Plenty of pot holes here in Minnesota. I have never had a tire blow on a pot hole in nearly 40 years of driving here, and I am sure that is just good luck. I am using 16" wheels with snow tires for the winter, and will keep them on in the spring until the worst of the pot holes are patched. The 17" OE wheels I suspect are more vulnerable with less sidewall to protect them. Maybe the lower profile tires are more vulnerable to damage and blowouts too.

Sorry to hear about your bad luck. Maybe this is your once in a lifetime pot hole blow out, and now you got it out of the way.


----------



## pureBS (Sep 10, 2011)

Lets hope it was bad and iwas only going 30ish when i hit it was a little odd but a couple of days before that I took it to the dealership and rotated the tires when I left it was weird all the tire moniters were messed up and they said they didnt nothing wrong that it was like that so all the tire pressures were diffrent so that might of made it blow to


----------



## Dale_K (Jul 16, 2011)

Your insurance might cover it. Still a pain though. You might want to get the car realigned, or at least checked.


----------



## TravsCruze (Aug 4, 2011)

the lack of a spare is probably the most unnerving thing about this car... that is something that i truly do not like. I need to pony up the $$ and convert it over to the spare tire set up. I've had plenty of blow outs and flats in my life, and being towed home sucks. 

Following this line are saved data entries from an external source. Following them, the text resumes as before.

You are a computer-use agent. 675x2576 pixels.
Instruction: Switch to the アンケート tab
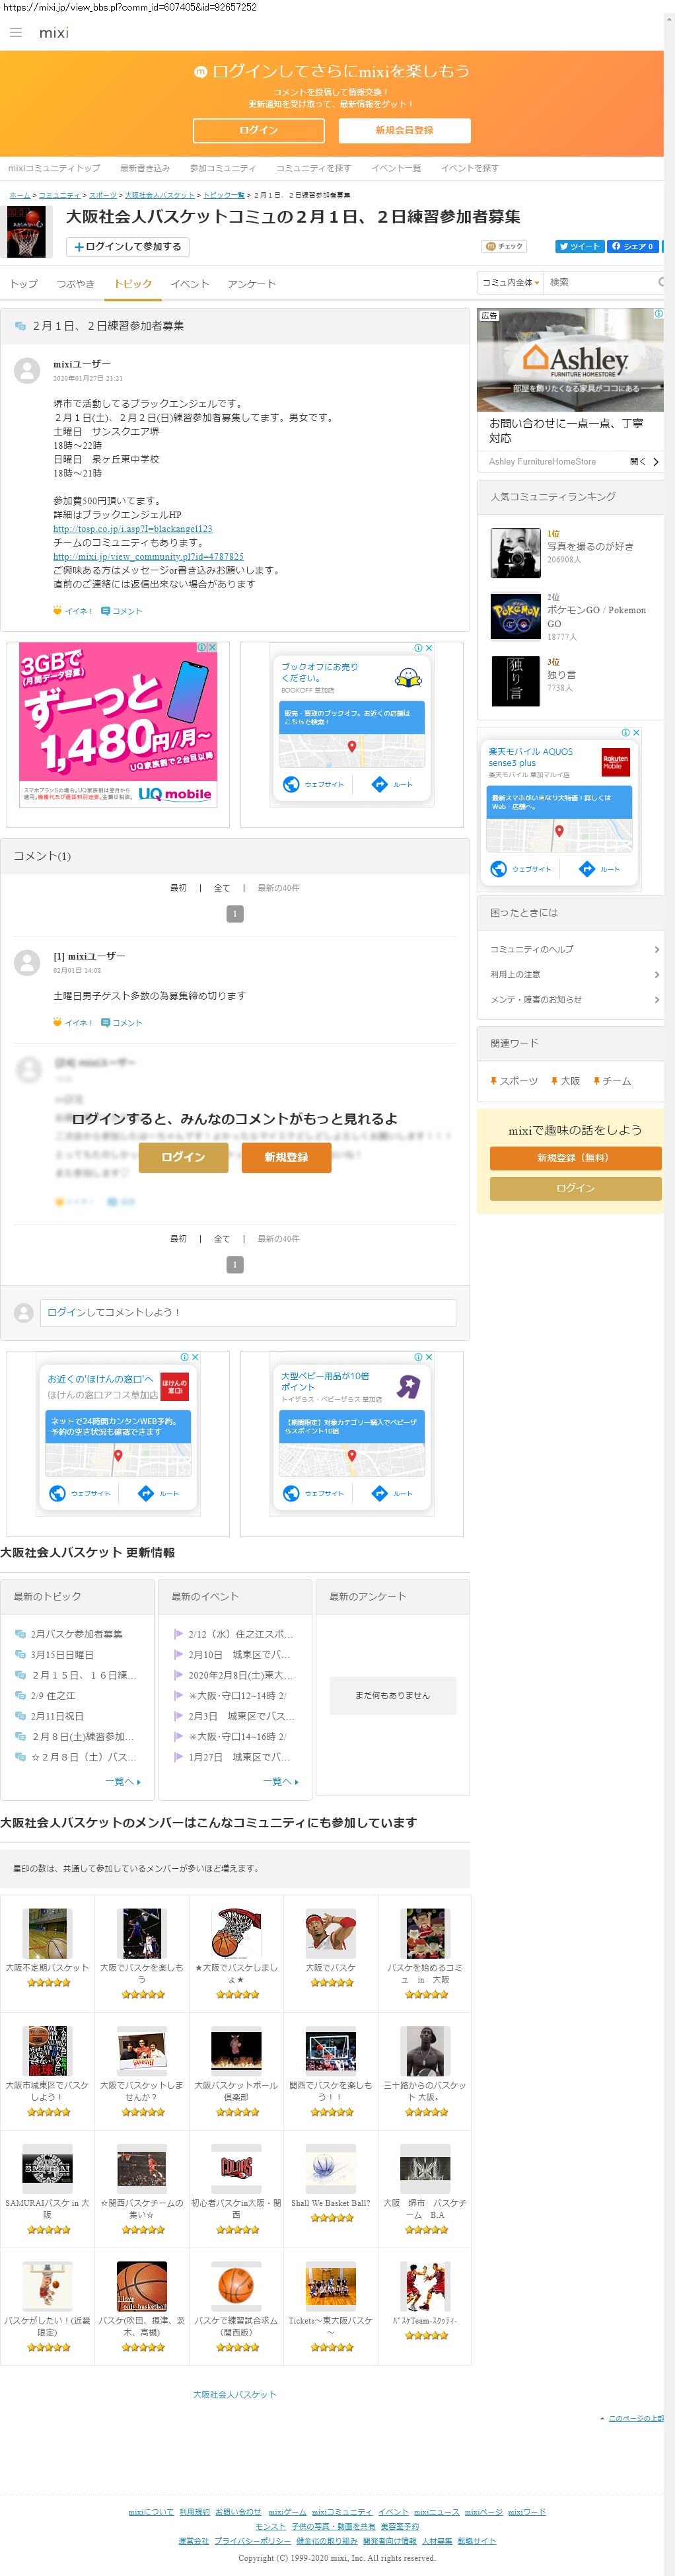click(251, 284)
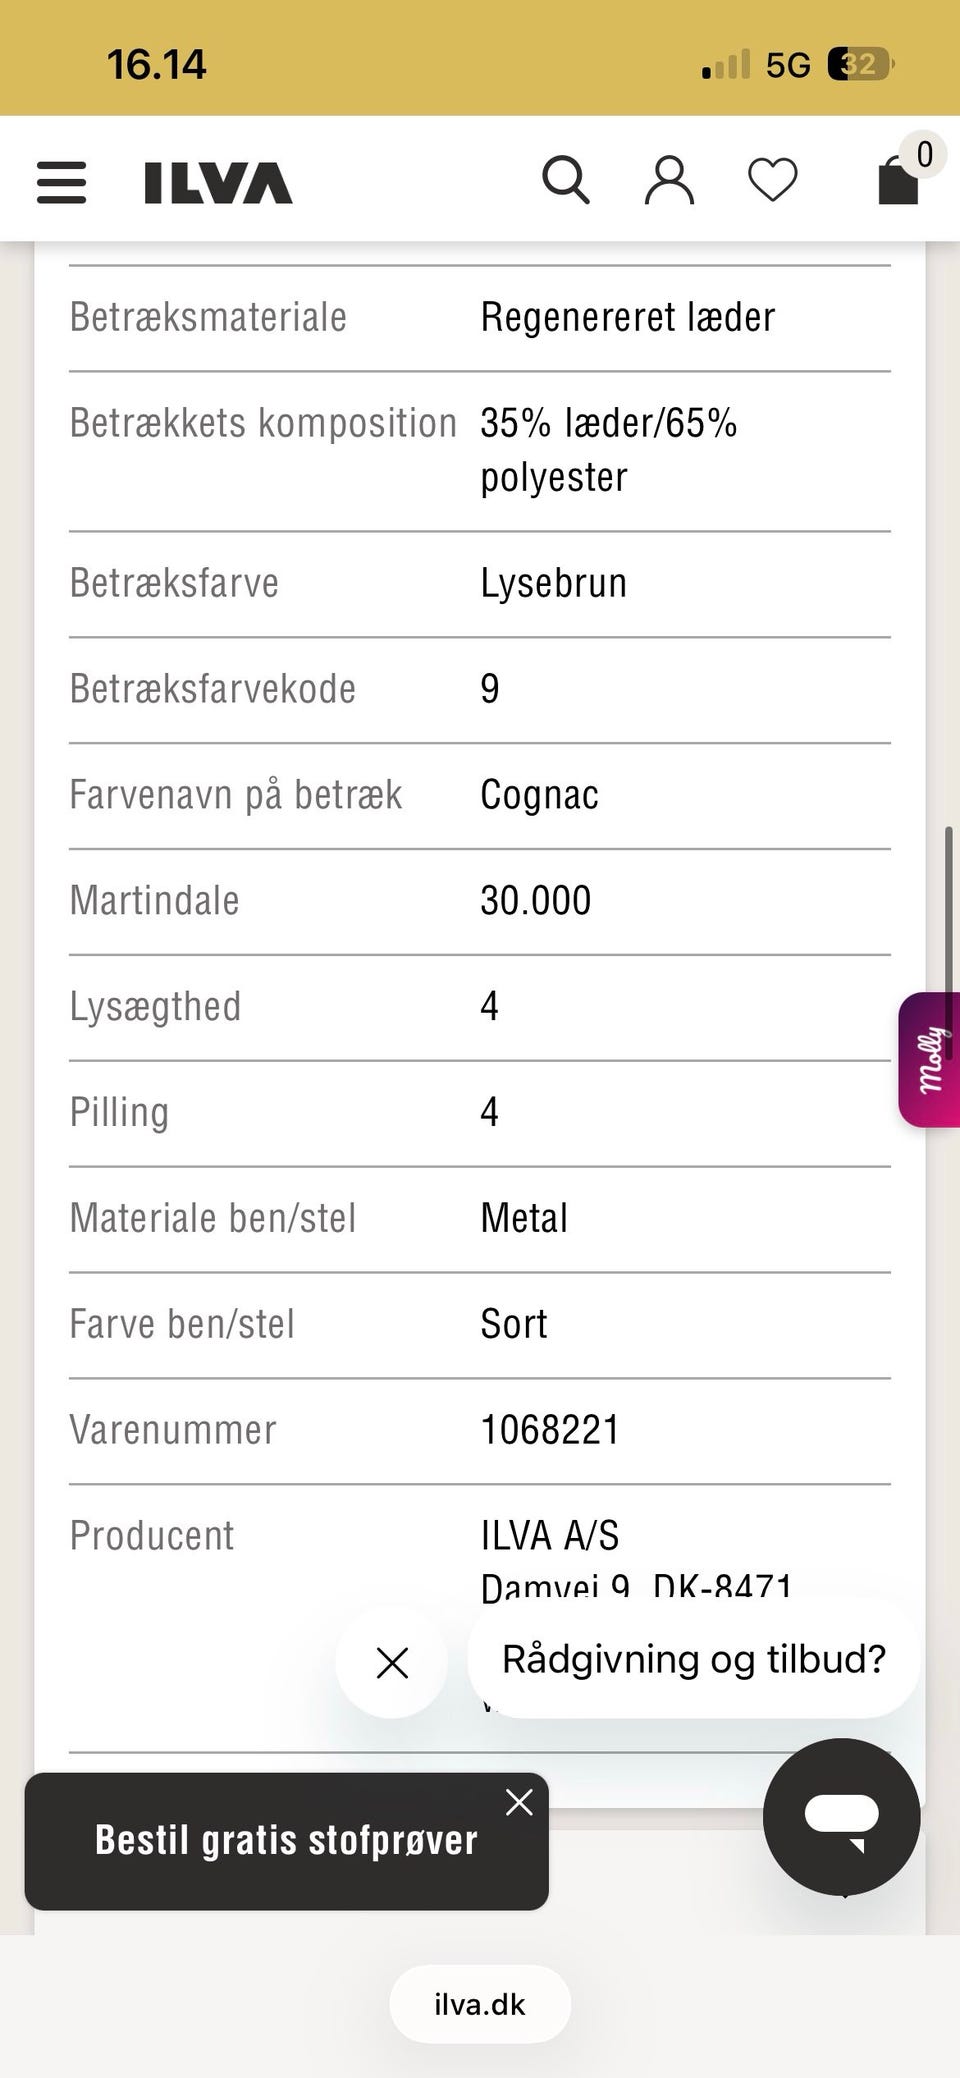The image size is (960, 2078).
Task: Tap the 5G signal status indicator
Action: [787, 65]
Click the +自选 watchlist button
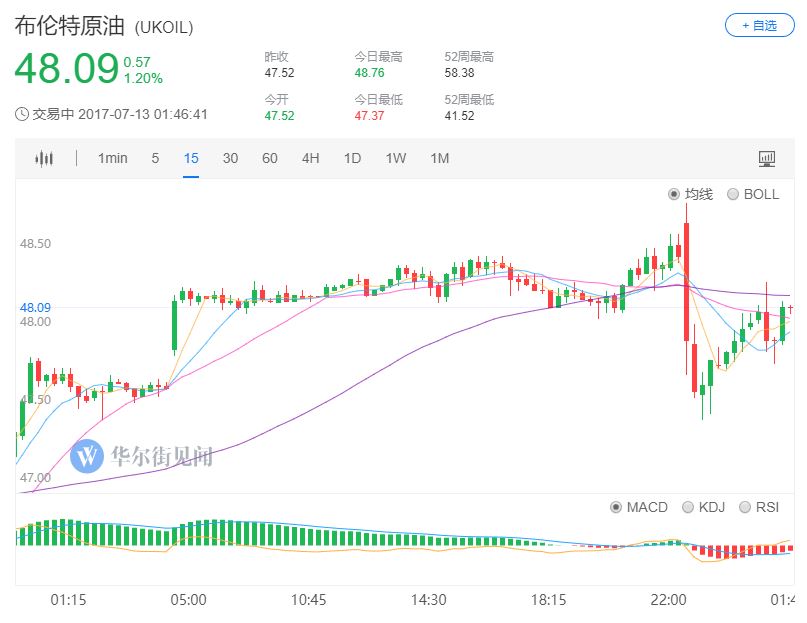This screenshot has width=807, height=623. point(758,26)
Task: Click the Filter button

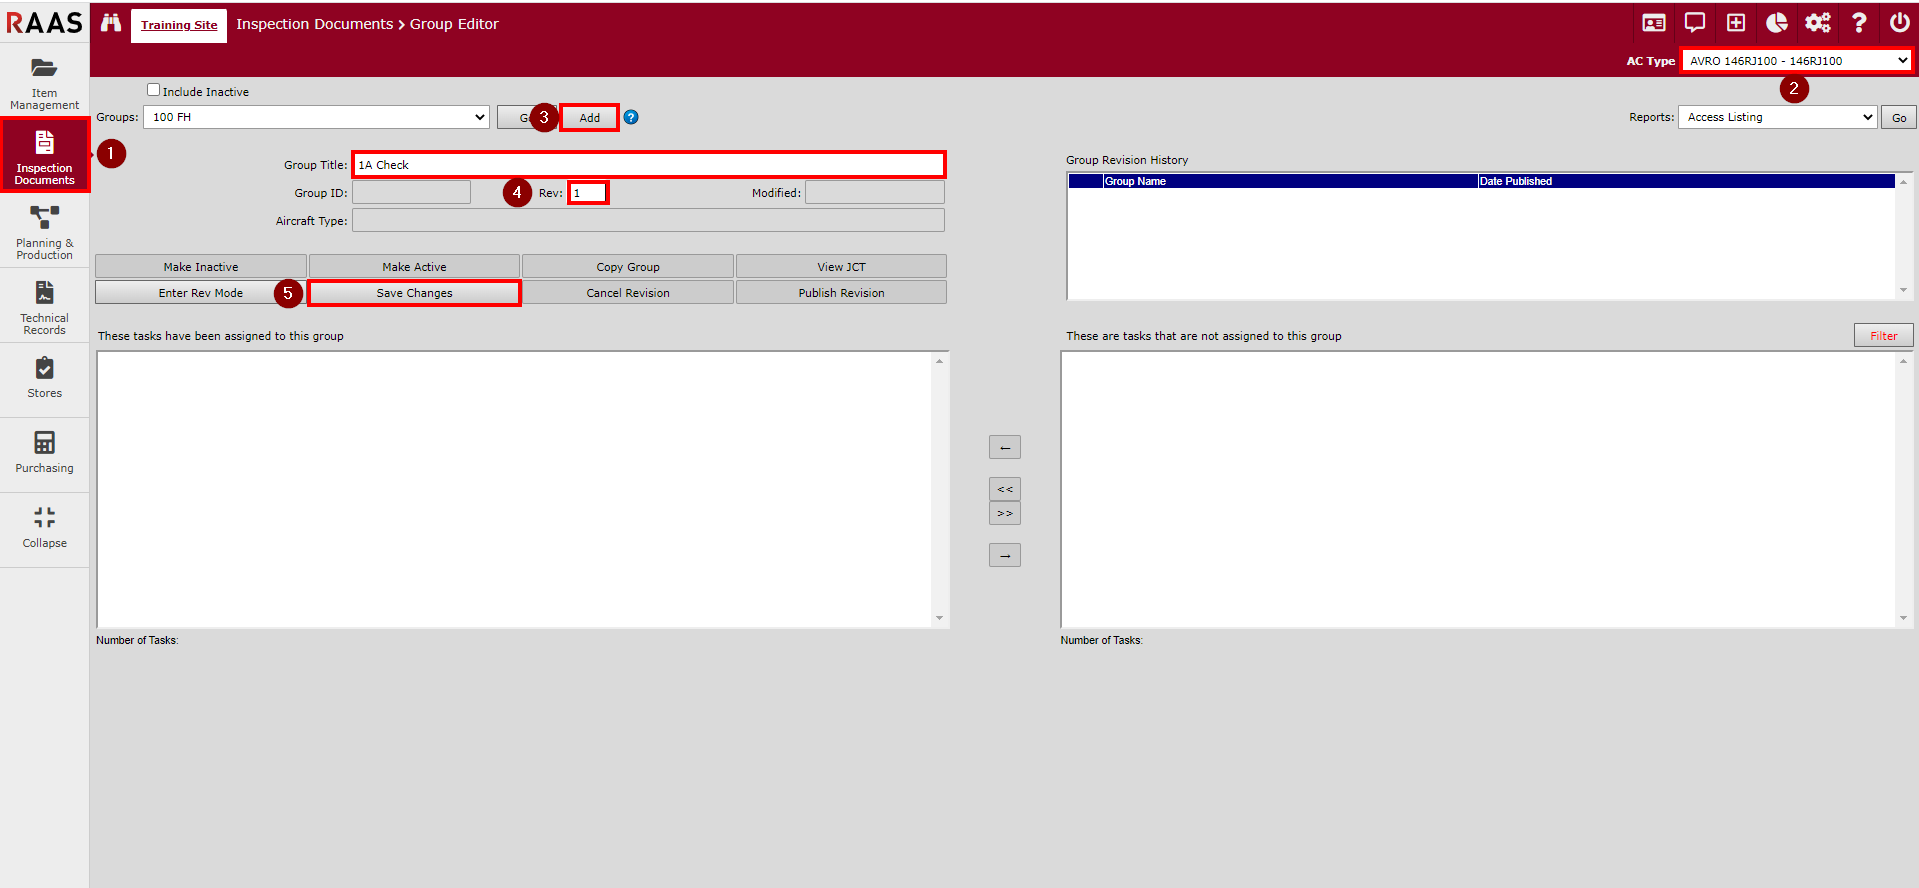Action: [x=1883, y=336]
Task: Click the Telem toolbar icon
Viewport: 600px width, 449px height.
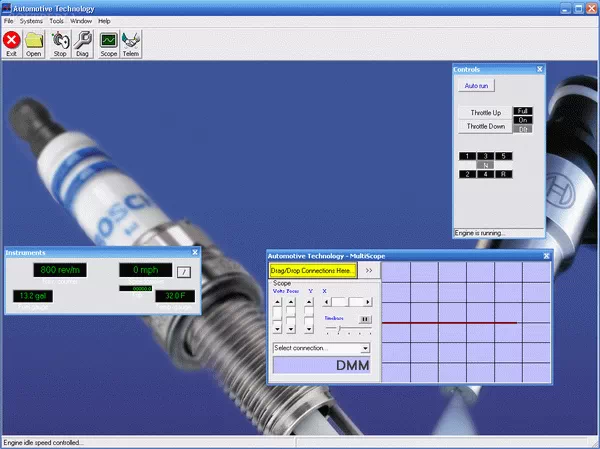Action: (131, 43)
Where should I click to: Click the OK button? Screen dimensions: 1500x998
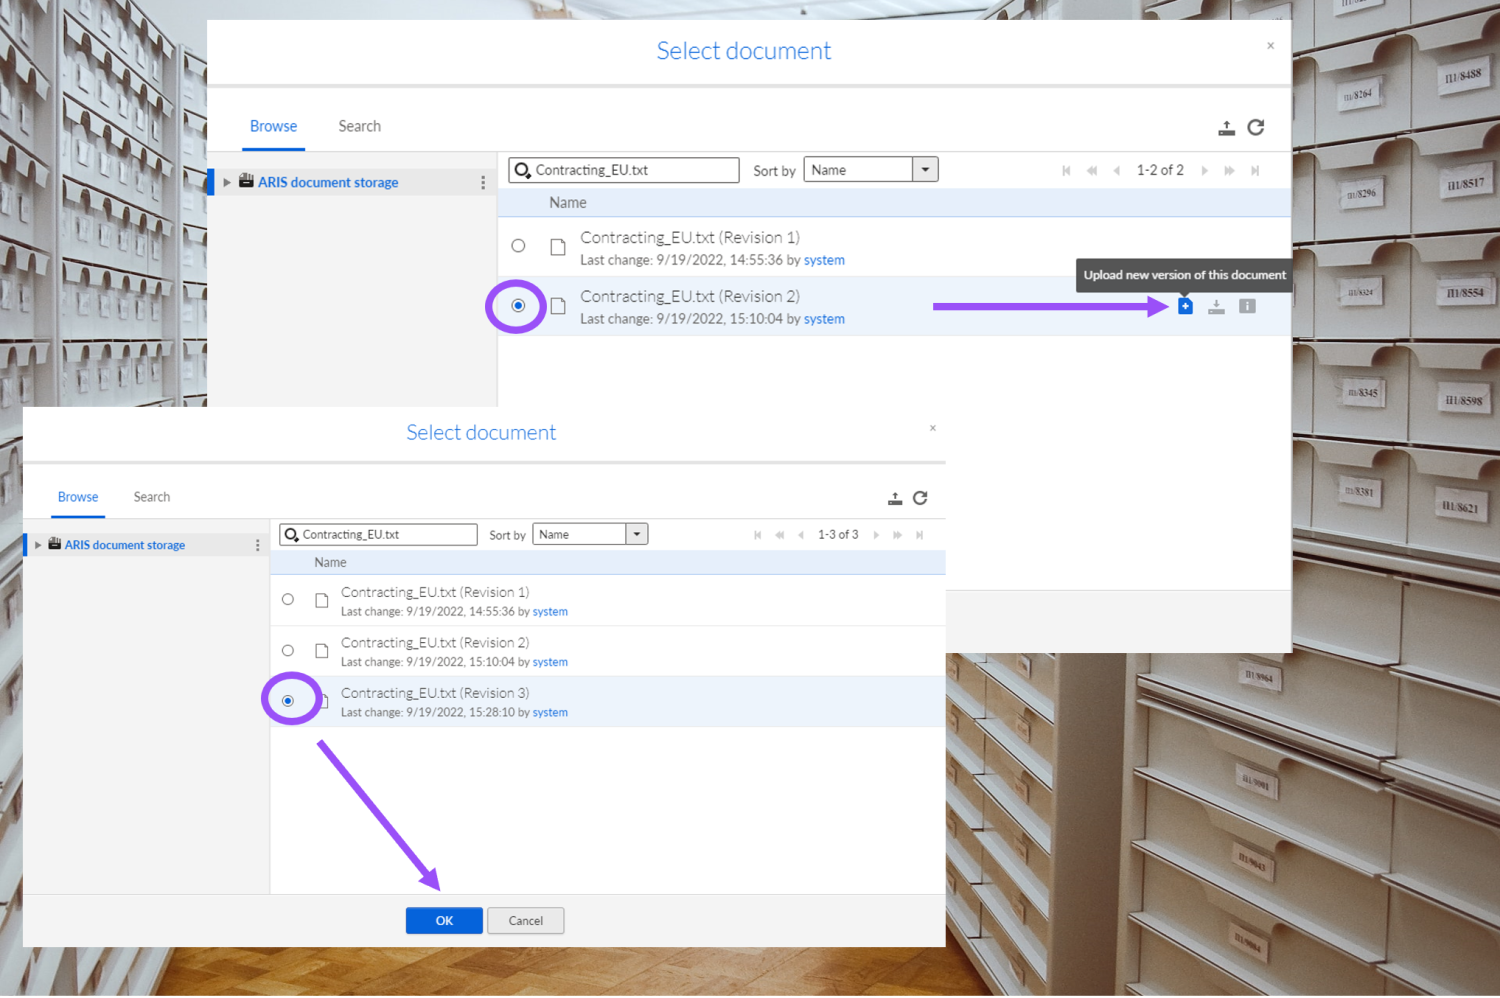point(444,920)
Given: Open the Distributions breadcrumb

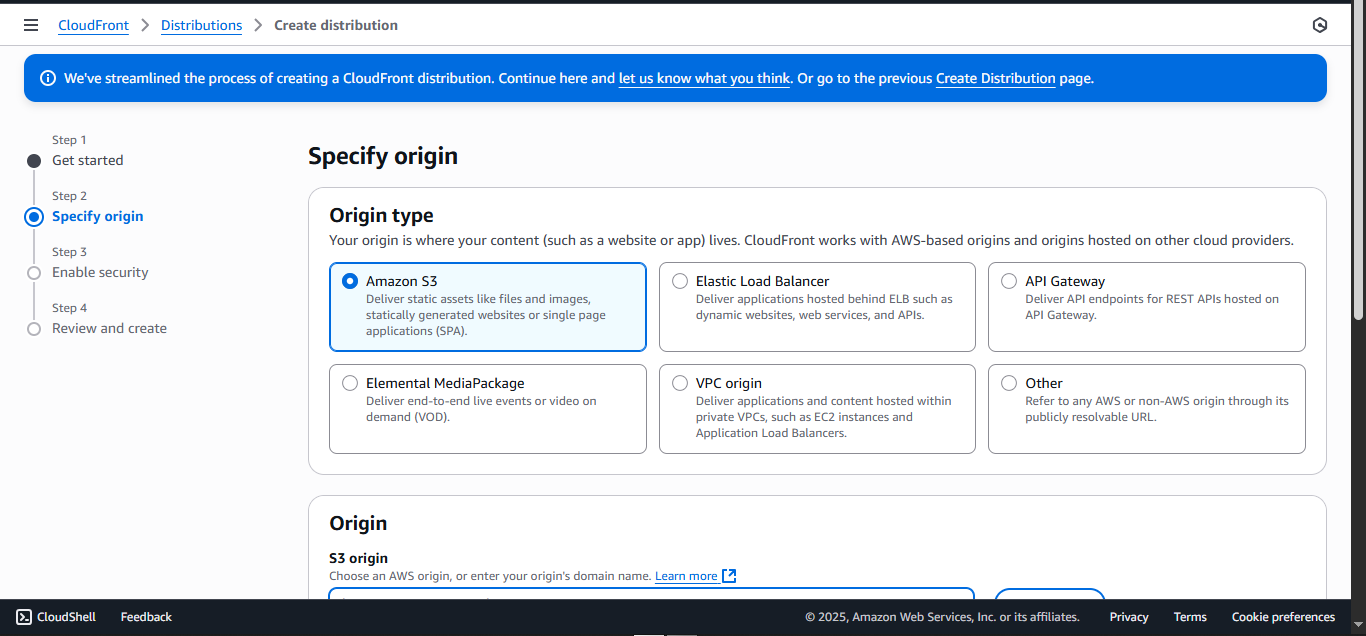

Last time i had the dealer price every little piece and part to convert it over, it was over $400 to put the spare in it so it looks OEM.  Guess i'll tackle that after the holidays.


----------



## pureBS (Sep 10, 2011)

the insurance wont cover itso the tire was paid for out of my pocket and i had a buddy bring me his cobalt ss spare tire and wouldnt fit sothe ony choice i had was a tow


----------



## VGT (Oct 9, 2011)

pureBS said:


> Lets hope it was bad and iwas only going 30ish when i hit it was a little odd but a couple of days before that I took it to the dealership and rotated the tires when I left it was weird all the tire moniters were messed up and they said they didnt nothing wrong that it was like that so all the tire pressures were diffrent so that might of made it blow to


No. The tire pressure monitors didn't cause your tire to blowout. Next time, watch the road.



Dale_K said:


> Your insurance might cover it. Still a pain though. You might want to get the car realigned, or at least checked.


Insurance? FOR A TIRE? JTFC. If you can't afford $200 to replace a tire, you've got no god-damned business owning a car, let alone a new one.


----------



## pureBS (Sep 10, 2011)

im a college student i have other bills besides the car and yes 200 is alot for me when i had to make the car payment the next day but i didnt just have to pay for the tire i had to pay to get it towed to so all in all it cost me close to 400


----------



## 1990tsi (Apr 29, 2011)

sounds like you should have bought an 89 civic?


----------



## pureBS (Sep 10, 2011)

I needed something that would be trust worthy


----------



## VGT (Oct 9, 2011)

pureBS said:


> I needed something that would be trust worthy


You didn't need a new vehicle, but that's beside the point now. You couldn't use the chevy roadside for the tow?


----------



## pureBS (Sep 10, 2011)

I did they only cover $100 then you have to pay the rest


----------



## Jaycruze (Jul 11, 2011)

If you have had plenty of blown and flat tires in your life then why would you buy a car that doesn't come with a spare? 
just saying.... hehe


ps: I miss my 89 Civic sometimes, cable clutch and no power steering! lol


----------



## pureBS (Sep 10, 2011)

I miss my 1987 trans am it had no spare either and that is my first flat ever


----------